The contents of voluminous writings, recordings, or photographs which cannot conveniently be examined in court may be presented in the form of a chart, summary, or calculation. The originals, or duplicates, shall be made available for examination or copying, or both, by other parties at [a] reasonable time and place. The court may order that they be produced in court.

Fed.R.Evid. 1006. Pursuant to Rule 1006, summaries of evidence should be admissible whenever the underlying evidence would itself be admissible. See Ford Motor Co. v. Auto Supply Co., Inc., 661 F.2d 1171 (8th Cir.1981); United States v. Foley, 598 F.2d 1323 (4th Cir.1979); United States v. Consolidated Edison Co., Inc., 580 F.2d 1122 (2nd Cir.1978). Because plaintiff's cost exhibit summarizes admissible documentary evidence and was properly authenticated by custodial affidavits, the summary and affidavits were admitted as evidence.

4. The State followed up its demand at the hearing with a Motion for Summary Judgment filed September 18, 1984.

5. The figure does not include some expenses which are as yet incalculable. Specifically, the degree to which the federal and state governments will reimburse the cleanup contractor for cost overruns has not yet been resolved, and the amount of administrative expense incurred by the State and reimbursed by EPA has not been calculated.
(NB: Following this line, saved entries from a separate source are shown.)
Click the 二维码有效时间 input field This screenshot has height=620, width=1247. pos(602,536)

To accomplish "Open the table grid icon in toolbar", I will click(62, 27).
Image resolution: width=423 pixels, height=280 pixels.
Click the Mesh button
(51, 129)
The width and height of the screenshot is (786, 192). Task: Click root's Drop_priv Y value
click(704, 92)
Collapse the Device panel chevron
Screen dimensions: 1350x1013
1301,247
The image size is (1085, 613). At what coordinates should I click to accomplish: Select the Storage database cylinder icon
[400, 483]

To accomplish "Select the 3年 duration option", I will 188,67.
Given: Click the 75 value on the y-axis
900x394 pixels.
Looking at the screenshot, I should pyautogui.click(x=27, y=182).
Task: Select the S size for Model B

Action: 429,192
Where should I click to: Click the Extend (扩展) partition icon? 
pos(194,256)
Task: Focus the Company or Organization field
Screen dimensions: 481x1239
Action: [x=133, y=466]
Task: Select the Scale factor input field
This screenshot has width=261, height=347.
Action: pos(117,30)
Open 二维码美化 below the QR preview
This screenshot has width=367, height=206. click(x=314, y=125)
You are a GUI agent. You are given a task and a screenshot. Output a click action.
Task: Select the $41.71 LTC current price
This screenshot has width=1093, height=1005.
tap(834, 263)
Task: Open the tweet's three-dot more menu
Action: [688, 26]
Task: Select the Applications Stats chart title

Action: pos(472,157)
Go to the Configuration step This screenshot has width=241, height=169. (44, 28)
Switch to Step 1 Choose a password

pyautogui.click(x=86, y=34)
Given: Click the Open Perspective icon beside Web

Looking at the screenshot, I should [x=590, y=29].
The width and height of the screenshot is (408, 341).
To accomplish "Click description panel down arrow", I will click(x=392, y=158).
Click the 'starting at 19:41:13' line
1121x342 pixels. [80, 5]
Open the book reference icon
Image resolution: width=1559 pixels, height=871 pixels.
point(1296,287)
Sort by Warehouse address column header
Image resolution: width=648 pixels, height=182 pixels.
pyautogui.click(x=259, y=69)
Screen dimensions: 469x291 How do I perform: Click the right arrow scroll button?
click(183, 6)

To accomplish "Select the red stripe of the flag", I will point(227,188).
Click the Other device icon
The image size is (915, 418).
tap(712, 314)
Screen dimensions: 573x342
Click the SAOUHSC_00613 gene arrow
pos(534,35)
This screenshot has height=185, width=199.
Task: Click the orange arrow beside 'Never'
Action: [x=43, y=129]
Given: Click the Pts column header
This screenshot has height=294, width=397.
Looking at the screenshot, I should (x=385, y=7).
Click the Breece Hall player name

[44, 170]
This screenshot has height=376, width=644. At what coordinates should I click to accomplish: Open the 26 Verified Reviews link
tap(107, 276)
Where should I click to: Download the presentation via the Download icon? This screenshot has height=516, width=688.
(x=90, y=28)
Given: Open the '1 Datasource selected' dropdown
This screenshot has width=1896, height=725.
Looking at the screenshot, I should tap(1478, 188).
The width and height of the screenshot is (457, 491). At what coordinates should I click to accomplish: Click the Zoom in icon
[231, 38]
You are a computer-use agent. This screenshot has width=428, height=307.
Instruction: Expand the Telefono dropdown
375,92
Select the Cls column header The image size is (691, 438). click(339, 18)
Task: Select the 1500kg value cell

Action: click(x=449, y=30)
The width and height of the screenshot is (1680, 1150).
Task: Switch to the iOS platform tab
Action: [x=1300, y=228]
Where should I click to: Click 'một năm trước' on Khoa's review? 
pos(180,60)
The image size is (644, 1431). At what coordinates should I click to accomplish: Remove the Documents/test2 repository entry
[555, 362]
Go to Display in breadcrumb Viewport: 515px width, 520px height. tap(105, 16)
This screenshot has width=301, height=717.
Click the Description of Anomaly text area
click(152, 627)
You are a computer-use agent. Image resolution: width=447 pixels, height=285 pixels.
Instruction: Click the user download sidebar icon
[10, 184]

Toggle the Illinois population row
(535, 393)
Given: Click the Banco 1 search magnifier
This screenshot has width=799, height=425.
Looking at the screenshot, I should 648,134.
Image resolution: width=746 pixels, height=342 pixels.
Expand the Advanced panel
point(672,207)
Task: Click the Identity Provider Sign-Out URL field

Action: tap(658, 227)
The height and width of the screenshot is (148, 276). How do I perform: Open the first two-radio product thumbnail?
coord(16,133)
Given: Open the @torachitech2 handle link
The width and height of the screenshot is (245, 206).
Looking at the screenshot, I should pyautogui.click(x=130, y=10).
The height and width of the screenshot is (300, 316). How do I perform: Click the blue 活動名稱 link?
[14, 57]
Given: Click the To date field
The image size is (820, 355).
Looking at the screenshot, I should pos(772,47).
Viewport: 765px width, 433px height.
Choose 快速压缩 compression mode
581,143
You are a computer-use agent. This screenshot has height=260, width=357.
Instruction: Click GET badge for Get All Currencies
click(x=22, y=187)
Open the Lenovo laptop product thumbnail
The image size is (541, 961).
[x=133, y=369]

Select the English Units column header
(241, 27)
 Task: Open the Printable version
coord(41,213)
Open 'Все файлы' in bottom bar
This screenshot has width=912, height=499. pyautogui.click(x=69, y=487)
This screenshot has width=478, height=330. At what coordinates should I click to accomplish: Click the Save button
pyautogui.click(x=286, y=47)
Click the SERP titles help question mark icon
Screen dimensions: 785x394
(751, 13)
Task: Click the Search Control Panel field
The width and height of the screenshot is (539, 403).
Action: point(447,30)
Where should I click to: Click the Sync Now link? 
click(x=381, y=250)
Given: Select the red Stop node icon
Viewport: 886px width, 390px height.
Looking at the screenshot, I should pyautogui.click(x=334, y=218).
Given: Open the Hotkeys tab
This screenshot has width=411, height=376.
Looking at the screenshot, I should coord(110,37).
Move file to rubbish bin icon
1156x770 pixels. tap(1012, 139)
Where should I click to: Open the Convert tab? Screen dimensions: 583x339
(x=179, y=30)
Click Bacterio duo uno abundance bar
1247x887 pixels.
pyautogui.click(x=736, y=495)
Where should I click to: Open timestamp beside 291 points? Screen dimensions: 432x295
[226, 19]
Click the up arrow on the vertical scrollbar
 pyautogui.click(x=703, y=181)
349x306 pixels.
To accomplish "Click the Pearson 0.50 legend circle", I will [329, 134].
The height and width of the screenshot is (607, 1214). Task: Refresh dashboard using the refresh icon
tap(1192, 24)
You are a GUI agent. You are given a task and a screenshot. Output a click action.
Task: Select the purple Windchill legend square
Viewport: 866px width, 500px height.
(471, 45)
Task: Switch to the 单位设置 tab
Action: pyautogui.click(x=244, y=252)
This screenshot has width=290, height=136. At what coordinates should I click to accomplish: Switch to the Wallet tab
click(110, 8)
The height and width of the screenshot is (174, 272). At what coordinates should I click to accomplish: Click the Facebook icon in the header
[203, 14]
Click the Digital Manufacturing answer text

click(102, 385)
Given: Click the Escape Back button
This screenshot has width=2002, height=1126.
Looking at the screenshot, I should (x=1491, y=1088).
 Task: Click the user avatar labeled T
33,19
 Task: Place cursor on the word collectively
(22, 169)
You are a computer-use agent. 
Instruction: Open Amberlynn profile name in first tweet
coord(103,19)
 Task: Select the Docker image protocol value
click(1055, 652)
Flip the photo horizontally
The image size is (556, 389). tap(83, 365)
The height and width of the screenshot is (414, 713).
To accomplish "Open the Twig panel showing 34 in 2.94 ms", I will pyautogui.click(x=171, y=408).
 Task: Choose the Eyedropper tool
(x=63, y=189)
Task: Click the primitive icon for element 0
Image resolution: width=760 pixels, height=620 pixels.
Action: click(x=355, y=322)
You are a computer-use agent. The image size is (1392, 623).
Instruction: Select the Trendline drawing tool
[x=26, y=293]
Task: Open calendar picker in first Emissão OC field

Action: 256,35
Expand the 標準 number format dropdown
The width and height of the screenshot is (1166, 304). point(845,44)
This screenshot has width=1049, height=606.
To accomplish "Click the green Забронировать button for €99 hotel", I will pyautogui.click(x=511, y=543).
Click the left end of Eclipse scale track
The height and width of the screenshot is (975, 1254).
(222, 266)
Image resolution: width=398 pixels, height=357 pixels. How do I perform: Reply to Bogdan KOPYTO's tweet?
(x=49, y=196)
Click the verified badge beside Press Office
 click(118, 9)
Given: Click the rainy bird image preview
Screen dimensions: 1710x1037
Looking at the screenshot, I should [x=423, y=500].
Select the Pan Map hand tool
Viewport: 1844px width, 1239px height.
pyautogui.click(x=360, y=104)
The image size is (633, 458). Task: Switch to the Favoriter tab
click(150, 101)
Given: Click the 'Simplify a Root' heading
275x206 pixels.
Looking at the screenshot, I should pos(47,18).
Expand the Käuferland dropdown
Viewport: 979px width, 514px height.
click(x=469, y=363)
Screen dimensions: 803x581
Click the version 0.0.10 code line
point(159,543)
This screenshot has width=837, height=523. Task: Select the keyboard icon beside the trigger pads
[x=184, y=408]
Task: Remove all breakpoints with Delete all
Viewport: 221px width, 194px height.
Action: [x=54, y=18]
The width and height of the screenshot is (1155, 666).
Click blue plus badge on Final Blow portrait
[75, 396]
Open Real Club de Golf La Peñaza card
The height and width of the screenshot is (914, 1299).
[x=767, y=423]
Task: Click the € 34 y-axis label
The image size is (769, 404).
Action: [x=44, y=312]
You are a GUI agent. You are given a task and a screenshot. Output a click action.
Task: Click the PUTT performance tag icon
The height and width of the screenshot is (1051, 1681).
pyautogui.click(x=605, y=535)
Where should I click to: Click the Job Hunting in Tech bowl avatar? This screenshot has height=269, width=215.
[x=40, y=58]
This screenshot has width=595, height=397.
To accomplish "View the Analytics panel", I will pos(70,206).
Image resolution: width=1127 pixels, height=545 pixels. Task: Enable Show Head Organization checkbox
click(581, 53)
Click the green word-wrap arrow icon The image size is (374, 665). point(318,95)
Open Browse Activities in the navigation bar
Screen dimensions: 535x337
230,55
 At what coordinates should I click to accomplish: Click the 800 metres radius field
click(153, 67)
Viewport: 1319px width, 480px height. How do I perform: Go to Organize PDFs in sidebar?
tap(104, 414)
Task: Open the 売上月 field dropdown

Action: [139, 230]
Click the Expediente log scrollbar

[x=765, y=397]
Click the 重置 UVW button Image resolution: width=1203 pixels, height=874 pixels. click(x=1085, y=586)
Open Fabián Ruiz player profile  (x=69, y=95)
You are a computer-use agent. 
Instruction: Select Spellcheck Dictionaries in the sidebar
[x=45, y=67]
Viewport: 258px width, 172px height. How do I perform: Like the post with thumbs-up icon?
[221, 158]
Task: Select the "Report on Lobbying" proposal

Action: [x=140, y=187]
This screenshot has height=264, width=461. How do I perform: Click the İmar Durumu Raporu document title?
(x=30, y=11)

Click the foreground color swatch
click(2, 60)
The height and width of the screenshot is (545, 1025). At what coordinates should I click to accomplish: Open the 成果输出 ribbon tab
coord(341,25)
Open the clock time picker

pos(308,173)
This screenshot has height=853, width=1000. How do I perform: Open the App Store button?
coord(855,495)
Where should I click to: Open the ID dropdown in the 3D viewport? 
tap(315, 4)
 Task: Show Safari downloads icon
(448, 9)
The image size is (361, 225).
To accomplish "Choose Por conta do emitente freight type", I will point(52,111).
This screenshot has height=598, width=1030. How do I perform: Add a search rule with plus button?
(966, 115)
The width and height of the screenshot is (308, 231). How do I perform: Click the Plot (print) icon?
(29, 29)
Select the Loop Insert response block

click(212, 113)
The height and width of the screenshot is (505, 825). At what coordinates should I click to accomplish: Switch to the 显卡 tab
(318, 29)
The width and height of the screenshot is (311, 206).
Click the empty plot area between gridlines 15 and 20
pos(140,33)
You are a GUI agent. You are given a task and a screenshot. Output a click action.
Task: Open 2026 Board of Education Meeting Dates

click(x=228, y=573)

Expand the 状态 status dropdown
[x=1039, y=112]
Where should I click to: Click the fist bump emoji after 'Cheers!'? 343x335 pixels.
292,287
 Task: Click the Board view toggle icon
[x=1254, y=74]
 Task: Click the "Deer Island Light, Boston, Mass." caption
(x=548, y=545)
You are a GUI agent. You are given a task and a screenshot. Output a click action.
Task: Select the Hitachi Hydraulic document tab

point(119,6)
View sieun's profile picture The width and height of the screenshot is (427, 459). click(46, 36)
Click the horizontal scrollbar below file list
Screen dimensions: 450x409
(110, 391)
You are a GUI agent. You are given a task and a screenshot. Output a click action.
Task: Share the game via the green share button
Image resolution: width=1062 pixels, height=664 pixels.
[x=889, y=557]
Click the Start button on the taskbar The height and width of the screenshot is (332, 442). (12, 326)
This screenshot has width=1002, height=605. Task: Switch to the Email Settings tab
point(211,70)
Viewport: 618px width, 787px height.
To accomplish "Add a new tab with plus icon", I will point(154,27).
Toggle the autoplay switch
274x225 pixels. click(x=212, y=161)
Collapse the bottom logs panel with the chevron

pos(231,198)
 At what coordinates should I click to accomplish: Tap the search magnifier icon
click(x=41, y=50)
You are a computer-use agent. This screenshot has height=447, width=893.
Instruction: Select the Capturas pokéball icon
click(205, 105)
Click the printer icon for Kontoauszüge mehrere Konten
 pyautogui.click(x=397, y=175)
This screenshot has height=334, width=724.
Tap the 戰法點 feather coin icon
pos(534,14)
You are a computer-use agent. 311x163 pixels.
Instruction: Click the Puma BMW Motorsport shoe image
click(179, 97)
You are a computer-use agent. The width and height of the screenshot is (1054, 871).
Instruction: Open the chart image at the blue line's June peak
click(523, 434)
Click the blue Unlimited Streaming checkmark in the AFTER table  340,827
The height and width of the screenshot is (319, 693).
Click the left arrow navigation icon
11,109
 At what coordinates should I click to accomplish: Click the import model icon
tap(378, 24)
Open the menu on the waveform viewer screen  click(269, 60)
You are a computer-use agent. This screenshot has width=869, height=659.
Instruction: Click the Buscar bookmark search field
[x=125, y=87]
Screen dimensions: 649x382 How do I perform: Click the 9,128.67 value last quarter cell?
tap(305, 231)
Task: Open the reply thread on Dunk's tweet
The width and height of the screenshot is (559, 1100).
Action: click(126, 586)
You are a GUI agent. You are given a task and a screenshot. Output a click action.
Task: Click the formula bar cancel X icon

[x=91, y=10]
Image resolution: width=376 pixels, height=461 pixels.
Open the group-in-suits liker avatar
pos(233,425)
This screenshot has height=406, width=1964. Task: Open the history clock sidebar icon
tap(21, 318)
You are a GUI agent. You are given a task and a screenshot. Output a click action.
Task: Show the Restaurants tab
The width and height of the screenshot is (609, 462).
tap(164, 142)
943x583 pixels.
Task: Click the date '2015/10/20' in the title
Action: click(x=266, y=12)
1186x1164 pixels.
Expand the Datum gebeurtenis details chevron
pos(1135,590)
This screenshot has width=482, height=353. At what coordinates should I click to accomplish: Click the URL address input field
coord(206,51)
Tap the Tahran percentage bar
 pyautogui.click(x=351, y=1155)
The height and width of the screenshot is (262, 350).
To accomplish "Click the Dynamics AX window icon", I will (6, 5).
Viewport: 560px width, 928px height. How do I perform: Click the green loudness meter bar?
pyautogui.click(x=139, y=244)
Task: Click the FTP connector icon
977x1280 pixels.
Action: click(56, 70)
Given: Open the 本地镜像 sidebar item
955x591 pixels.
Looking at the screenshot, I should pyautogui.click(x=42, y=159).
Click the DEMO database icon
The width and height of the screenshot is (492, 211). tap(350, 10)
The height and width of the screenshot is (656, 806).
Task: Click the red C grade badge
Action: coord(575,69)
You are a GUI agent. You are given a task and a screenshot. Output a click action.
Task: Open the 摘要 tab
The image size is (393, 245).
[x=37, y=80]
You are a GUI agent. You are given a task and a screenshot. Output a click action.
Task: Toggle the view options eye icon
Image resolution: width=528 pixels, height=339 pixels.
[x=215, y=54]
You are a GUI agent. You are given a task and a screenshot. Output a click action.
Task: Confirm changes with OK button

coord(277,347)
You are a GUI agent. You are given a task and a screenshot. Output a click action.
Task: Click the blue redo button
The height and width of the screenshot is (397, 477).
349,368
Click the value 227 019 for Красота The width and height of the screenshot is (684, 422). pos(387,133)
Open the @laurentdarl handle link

Moreover, federal administrative and legal costs which have accrued from March of 1984, the date of the United States' last computations, up until the date of this judgment have not yet been calculated.

6. It is noted that this court has withheld executing and filing this Order for a considerable period of time awaiting the Eighth Circuit Court of Appeals' decision in United States v. Northeastern Pharmaceutical and Chemical Company, Inc., 579 F. Supp. 823 (W.D.Mo.1984) inasmuch as the court had received information that this case had been duly appealed to the Eighth Circuit. Since the Eighth Circuit has not at this time issued its Order in that case, the court has decided to go forward and execute and file the within Order.